When Roman Catholics and Protestants Read Each Other

A review of Beyond Dordt and De Auxiliis: The Dynamics of Protestant and Catholic Soteriology in the Sixteenth and Seventeenth Centuries, edited by Jordan J. Ballor, Matthew T. Gaetano, and David S. Sytsma

By Michael Lynch

Leiden: Brill, 2019 (viii + 360 pages) $179.00 hardcover

Popular Protestant narratives about the Reformed tradition often teach that Reformed theologians rejected Pelagian Roman Catholic teachings on grace and free choice, even radically departing from the general consensus of the medieval church. Roman Catholics had their own telling of the story: Protestants, and especially the nefarious John Calvin, taught that God was the author of sin, denied free choice, and even believed that God created some human beings for damnation. Furthermore, Calvin, according to this portrayal, accurately and sufficiently represents the Reformed tradition. Doubtless, such narratives have latched onto important realities in early modern theological wrangling. Some Reformed theologians of the early modern period gave the impression that the Roman Catholic church did not understand the first thing about God’s grace, and Roman Catholic theologians rightly feared some of the language found amongst the Reformed relating to God’s relationship to sin, predestination, and reprobation. But a new book thankfully complicates overly-simplistic interpretations of these early modern theological disputes. Beyond Dordt and De Auxiliis, a collection of essays by both Roman Catholic and Protestant historians, examines the interdependence of these two traditions in the early modern period as they discussed and debated doctrines such as predestination and divine grace. 

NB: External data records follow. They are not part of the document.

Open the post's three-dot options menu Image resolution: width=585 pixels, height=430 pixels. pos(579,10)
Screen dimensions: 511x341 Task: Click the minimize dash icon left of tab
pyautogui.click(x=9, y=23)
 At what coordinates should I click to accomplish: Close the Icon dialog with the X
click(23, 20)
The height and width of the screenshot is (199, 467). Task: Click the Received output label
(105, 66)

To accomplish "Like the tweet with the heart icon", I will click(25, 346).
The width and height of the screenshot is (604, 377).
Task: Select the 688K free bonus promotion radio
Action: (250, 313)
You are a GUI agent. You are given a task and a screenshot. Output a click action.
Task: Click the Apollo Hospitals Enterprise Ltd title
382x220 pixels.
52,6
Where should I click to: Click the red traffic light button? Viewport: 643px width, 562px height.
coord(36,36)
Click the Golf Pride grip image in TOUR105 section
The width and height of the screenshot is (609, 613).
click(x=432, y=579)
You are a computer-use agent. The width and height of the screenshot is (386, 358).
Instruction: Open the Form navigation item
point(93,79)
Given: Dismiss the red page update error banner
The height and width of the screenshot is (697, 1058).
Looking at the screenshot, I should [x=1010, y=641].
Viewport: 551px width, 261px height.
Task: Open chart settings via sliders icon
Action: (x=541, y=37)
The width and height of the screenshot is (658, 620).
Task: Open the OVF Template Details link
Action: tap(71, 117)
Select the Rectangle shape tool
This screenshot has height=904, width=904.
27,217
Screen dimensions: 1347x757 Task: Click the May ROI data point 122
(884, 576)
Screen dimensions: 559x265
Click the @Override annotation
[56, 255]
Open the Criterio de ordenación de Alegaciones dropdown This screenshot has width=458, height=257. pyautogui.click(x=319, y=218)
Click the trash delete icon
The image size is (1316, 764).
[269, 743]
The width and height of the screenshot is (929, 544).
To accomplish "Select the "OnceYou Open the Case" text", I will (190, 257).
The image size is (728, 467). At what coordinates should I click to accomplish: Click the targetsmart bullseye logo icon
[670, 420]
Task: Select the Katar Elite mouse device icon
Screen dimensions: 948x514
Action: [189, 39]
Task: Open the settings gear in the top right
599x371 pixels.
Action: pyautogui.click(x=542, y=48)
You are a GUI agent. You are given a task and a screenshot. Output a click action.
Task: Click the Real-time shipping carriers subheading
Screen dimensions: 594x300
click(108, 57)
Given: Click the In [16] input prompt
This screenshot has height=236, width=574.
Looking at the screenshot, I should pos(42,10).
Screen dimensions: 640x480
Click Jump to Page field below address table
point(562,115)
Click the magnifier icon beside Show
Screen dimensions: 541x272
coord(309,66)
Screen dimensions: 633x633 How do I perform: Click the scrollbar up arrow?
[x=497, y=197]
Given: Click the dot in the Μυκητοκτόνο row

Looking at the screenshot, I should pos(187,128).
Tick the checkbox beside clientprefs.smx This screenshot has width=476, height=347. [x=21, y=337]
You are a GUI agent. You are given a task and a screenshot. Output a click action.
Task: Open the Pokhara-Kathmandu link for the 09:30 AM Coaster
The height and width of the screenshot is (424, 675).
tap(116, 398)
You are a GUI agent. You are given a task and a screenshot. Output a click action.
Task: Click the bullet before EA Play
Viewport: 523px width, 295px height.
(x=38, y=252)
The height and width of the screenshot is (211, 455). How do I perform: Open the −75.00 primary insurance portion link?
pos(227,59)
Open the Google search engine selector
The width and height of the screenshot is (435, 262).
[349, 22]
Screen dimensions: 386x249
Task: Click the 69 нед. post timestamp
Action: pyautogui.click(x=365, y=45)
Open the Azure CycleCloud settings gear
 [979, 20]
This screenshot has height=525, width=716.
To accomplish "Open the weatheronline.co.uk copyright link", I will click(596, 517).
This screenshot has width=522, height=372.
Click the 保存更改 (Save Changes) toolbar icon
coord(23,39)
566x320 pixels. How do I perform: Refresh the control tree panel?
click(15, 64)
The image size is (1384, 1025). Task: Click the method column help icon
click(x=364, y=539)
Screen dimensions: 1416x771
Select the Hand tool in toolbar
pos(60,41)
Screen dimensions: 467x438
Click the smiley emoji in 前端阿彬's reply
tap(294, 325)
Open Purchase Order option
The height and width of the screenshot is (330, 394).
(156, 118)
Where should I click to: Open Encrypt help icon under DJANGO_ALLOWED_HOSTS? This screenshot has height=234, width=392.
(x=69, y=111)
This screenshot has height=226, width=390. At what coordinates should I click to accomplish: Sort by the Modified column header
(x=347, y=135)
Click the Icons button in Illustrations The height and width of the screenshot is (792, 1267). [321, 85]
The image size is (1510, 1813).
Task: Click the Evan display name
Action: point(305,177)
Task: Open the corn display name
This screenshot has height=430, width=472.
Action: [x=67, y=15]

The title of the book mentions two of the most important events among Protestants and Roman Catholics in the early modern period dealing with the nature of divine grace: The Synod of Dordt and the Congregatio de Auxiliis. Yet the preposition governing those two events—beyond—hints at the way the book encourages us to view them: not as mere intra-tradition talking-shops, but as snapshots of the history of dogma which represent a larger conversation in these Western traditions. When one moves beyond or, perhaps, dives deeply into the Remonstrant and Contra-Remonstrant debates leading to and subsequent to Dordt and the Congregatio, one finds a rich inter-theological discourse of interpreting and polemicizing within and between all of these groups. The Dominicans and Reformed emphasized the unmerited nature of efficacious grace while the Jesuits and Arminians wished to protect human freedom or contingency. Predictably, Dominicans likened Remonstrants to the Jesuits, and the Jesuits enjoyed casting their Dominican brethren as Calvinists. The Reformed unsurprisingly followed suit, comparing the Remonstrants to the Jesuits—even occasionally claiming that the latter were more orthodox in their writings on divine grace than the former!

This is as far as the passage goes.